**Your task**
In the entries below, begin at the line that has "1568x500 pixels. At" and stop after the line that has "Open the ellipsis"; output those lines exactly, leaving out pictures.

(Source records)
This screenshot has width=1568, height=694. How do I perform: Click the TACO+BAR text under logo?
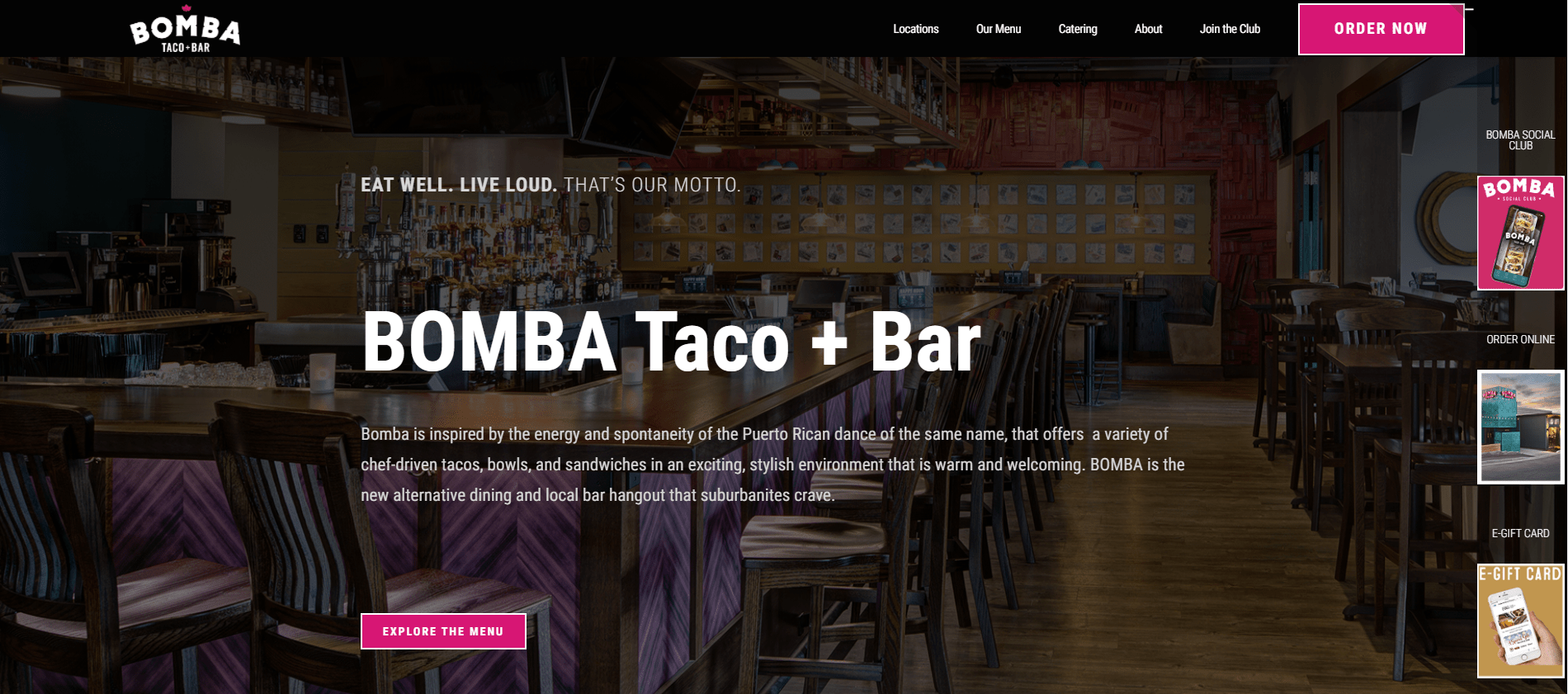point(186,48)
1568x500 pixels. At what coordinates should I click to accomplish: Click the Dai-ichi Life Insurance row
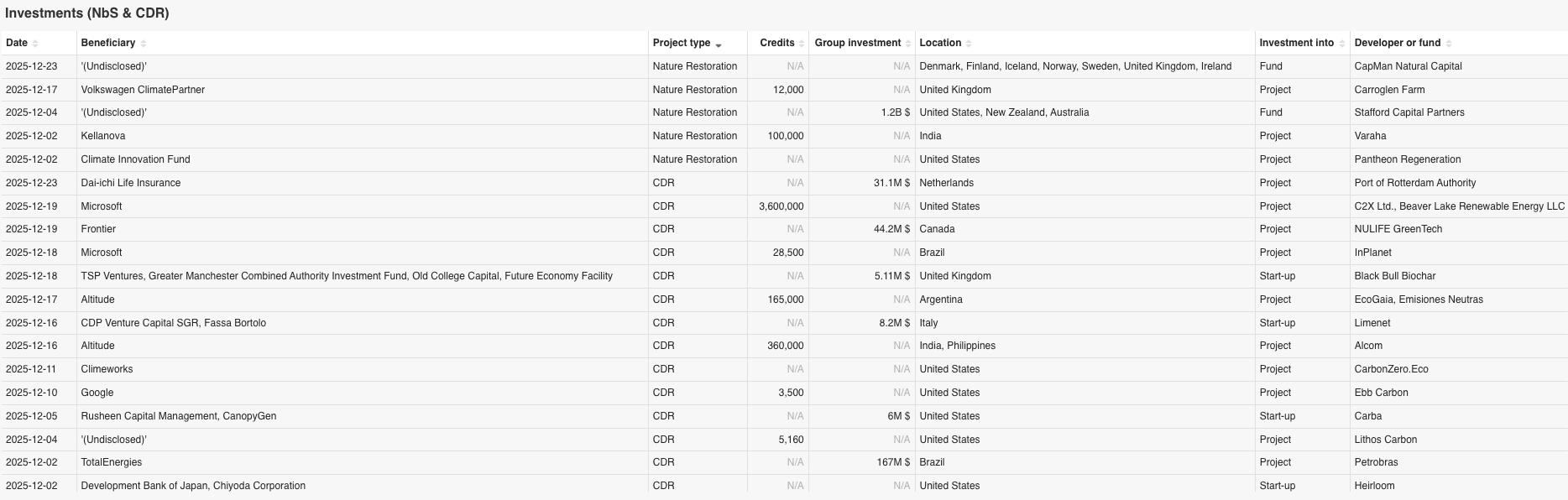(x=131, y=183)
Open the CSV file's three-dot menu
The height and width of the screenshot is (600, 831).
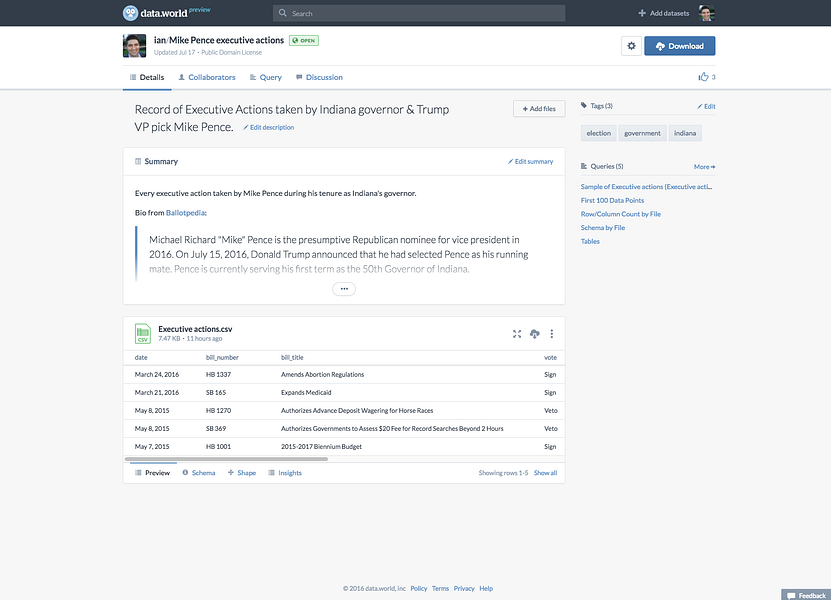tap(552, 334)
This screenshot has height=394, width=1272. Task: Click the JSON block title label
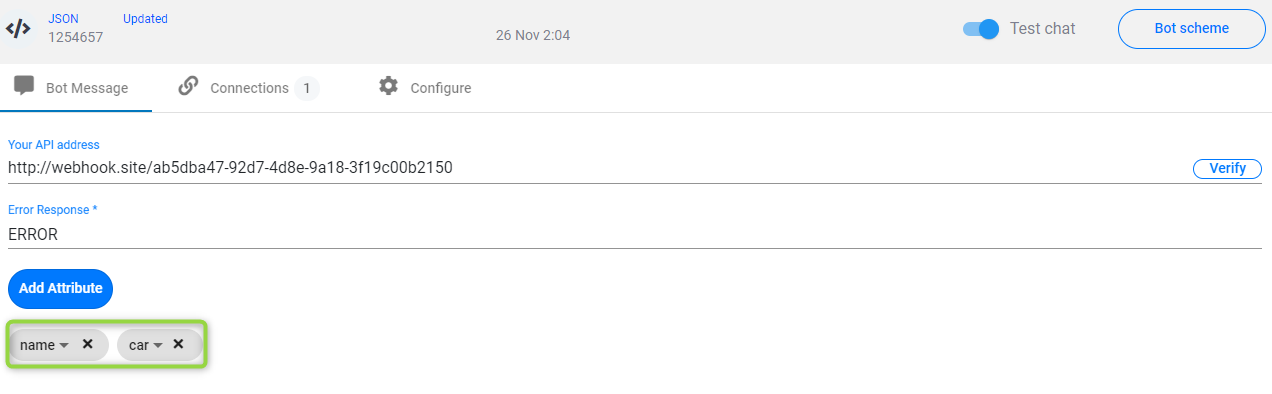click(63, 19)
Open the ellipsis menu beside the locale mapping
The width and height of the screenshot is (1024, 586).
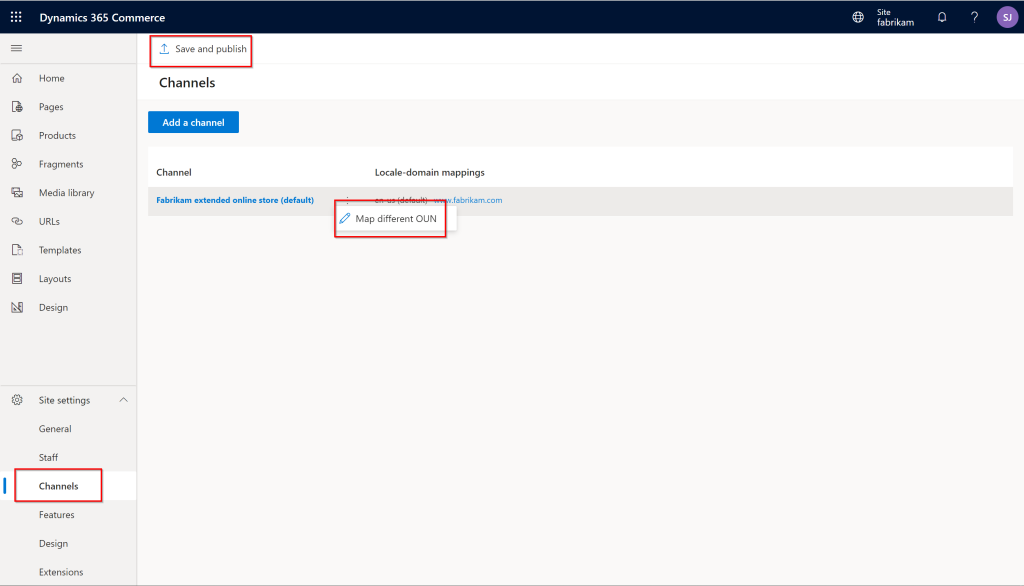point(345,200)
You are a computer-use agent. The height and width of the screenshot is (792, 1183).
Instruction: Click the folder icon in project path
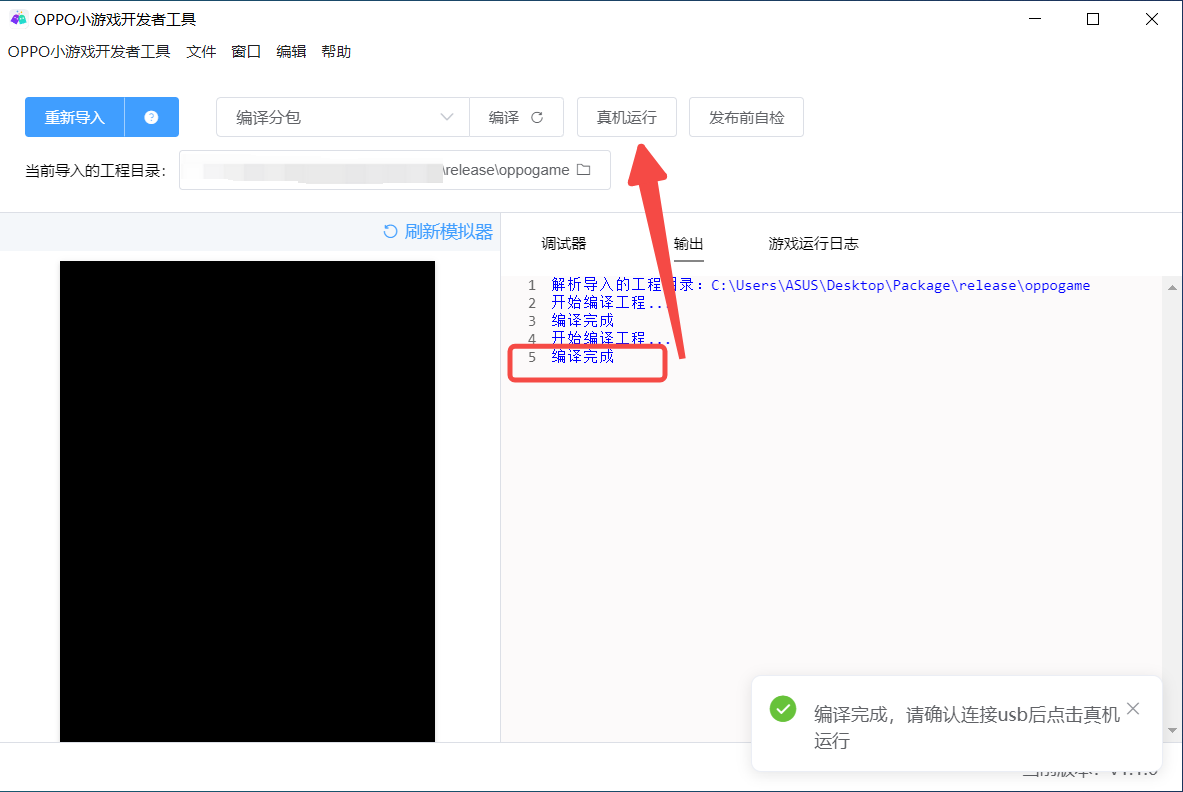pyautogui.click(x=584, y=170)
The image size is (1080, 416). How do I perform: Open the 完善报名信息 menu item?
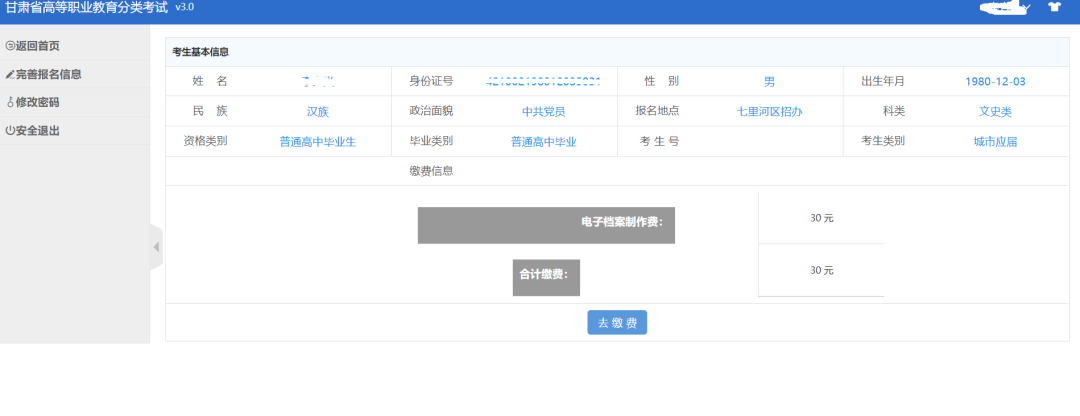point(49,74)
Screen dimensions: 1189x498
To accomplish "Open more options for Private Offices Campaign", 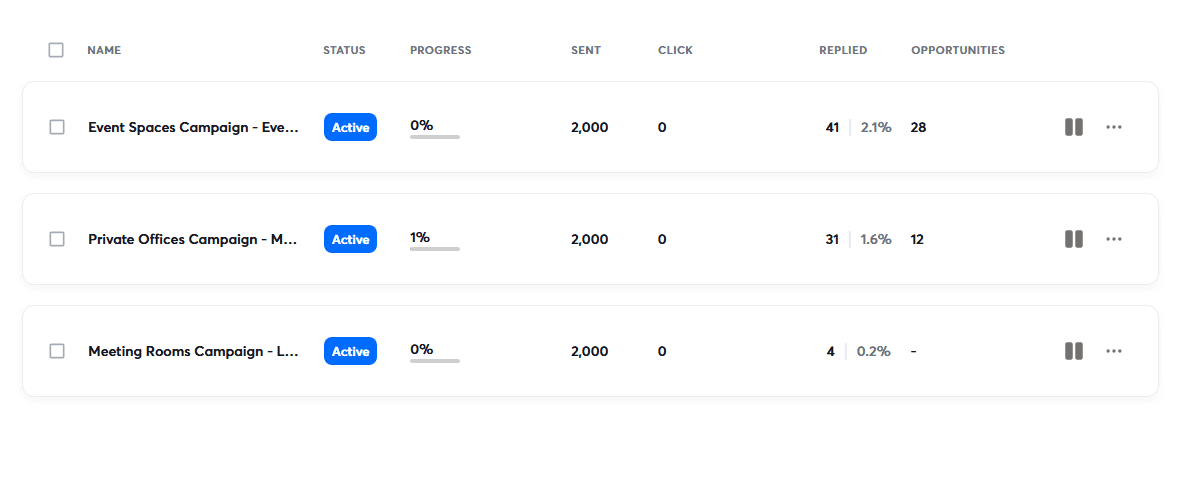I will (x=1113, y=239).
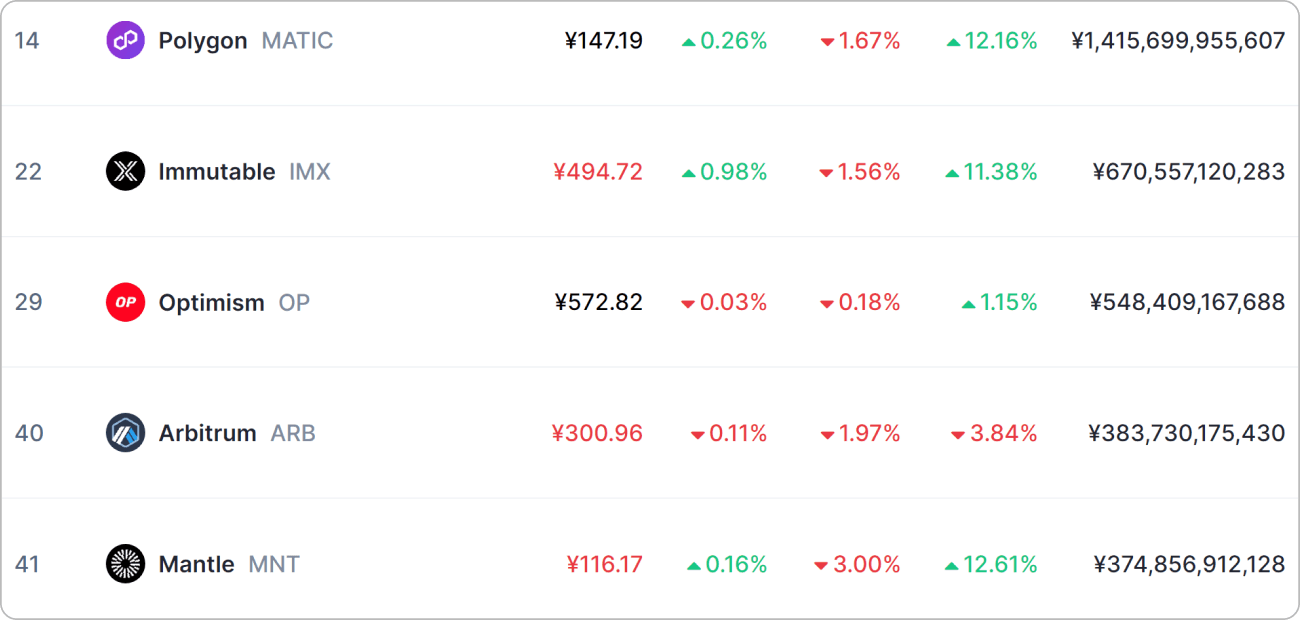1300x620 pixels.
Task: Click the Mantle sunburst logo icon
Action: 125,564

**Task output**
1568x500 pixels. At what coordinates should I click to accomplish: Click the Dai-ichi Life Insurance row
(x=131, y=183)
Open the CSV file's three-dot menu
The height and width of the screenshot is (600, 831).
tap(552, 334)
This screenshot has height=394, width=1272. Task: Click the JSON block title label
click(63, 19)
Open the ellipsis menu beside the locale mapping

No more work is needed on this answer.